The world is full of surveys: surveys for free meals at TGI Friday’s, surveys for news polls, and at school, surveys for curricular reform:

“In order to improve this course for next year, we would appreciate it very much if you would take a few minutes and fill out this evaluation form.”

And the idea behind a survey is a good (nay, excellent) one: to gather feedback and ostensibly make changes and corrections based on it. The issue is in survey construction and follow-through. The usual survey has a variety of broadly worded statements with answer choices 1-5, 1 being “strongly agree” and 5 being “strongly disagree.” There will usually be a text-box for general comments at the end. You take this survey and your answers disappear into the depths of the internet never to be heard from again.

But from the beginning, the idea that you can sum up whether something works effectively or not based on a numerical average is a kludge. Furthermore, even if an average of 4 does approximate satisfaction, that doesn’t mean there aren’t better ways to do things. It’s an understandable shorthand, but anyone hoping that it’s sufficient to understand reception  is fooling themselves. If people’s responses show that weekly quizzes are on the whole useful, that doesn’t mean they wouldn’t prefer or think it better if they were biweekly, on Mondays, on Fridays, longer, shorter, or anything else. If people say dividing the year into 4 chunks is no good, it doesn’t mean 7 would be better. A number is all well and good, but at the end of the day, how someone feels isn’t the crux: it’s why they feel the way they do.

In order for a survey to be effective, it has to take time. Each question needs to have its own comment box. Then, someone needs to go through those comment boxes and compile all of the suggestions and problems. Take the suggestions and complaints, then formulate new courses of action. Then, before implementing them, offer them anew in a survey:  What do you think about these choices? Do they sound good? How good? Better then before? If not, why not? If that takes too much time to do, have students volunteer to do the grunt work. They’ll put in on their CVs, the administrators can continue doing whatever it is that administrators do, and everyone is happy. This is also how you make changes quickly. It doesn’t need to take years.

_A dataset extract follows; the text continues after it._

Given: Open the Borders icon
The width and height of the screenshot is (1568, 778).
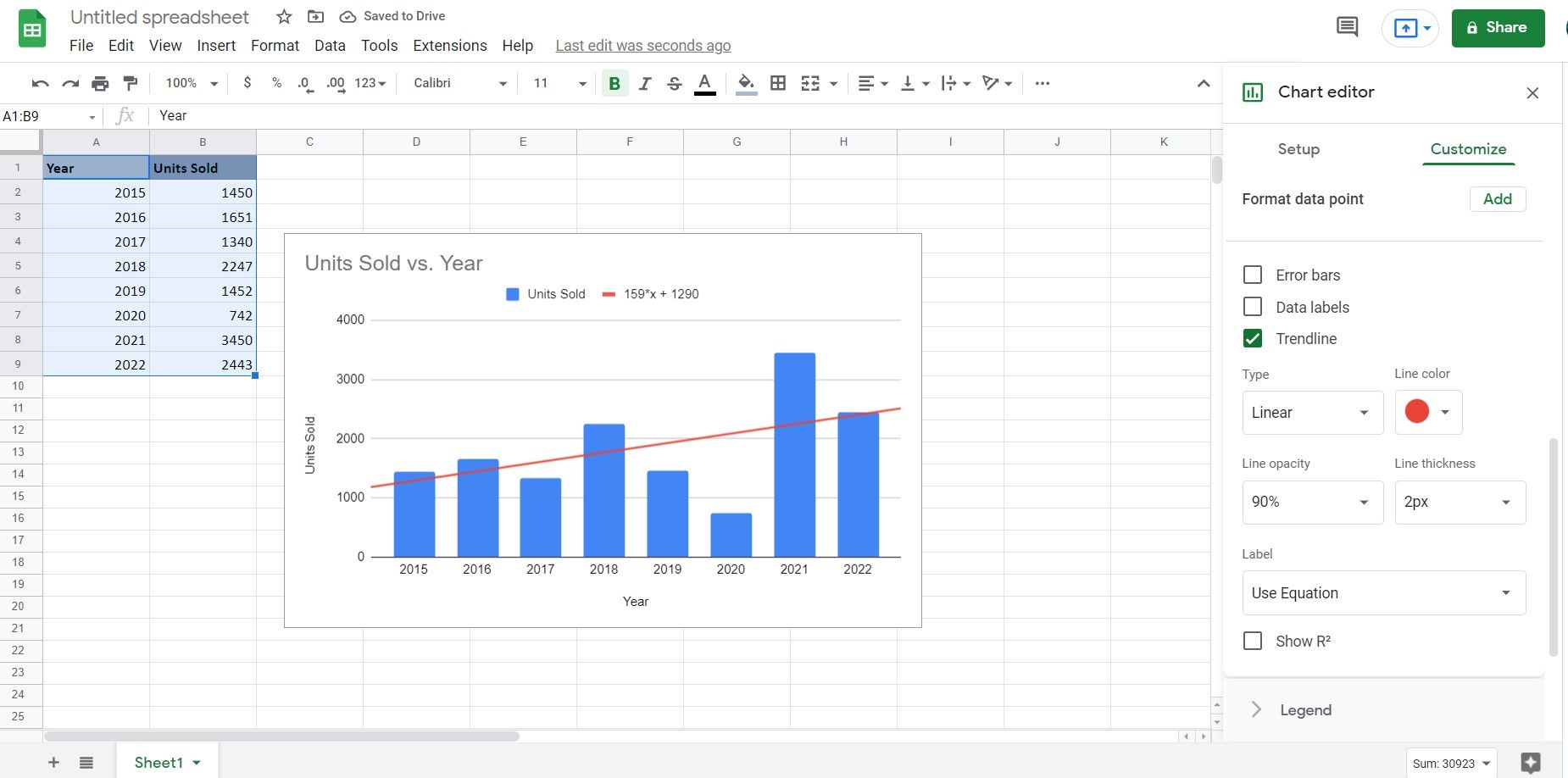Looking at the screenshot, I should point(778,83).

People tend to make incremental changes to the status quo. It’s hard to make drastic changes, especially if those changes reverse your hard work or go against your own inclinations; it’s even harder to come up with these changes yourself when necessary. This difficulty then breeds the stagnation that allows bad systems to continue even when their obsolescence is practically taken for granted. And yet, this is how you get curricular form with a stethoscope on the heartbeat of a student body.

Sometimes things don’t work—but if a goal is truly to teach a subject effectively, then no one can tell you better what does and does not work than students. This is how you don’t spin your wheels around a problem, making arbitrary changes. You need to ask for feedback, but more importantly, you need to be willing to listen to it.

Anatomy of an NBME Shelf Exam

The NBME offers comprehensive subject exams, ostensibly to torture students and devour whatever scraps of self-worth they have left. The typical question format:
A X-year-old [type of person] reports to the doctor/ER with a X-hour/day/week/month/year history of not-feeling-so-hot. Upon examination, distracting details. Irrelevant information. Single key relationship. More words to make the test take longer. Talkie-talkie. What is the likely cause of this you-should-have-learned-in-your-class-and-probably-did-but-maybe-you-didn’t-who-knows-there-are-so-many-questions-on-this-test-it’s-all-a-blur person’s problem?
Rinse and repeat for three hours. Then do it for it every class you take. The joys of biochemistry could never be fully appreciated until they were compiled in such a form.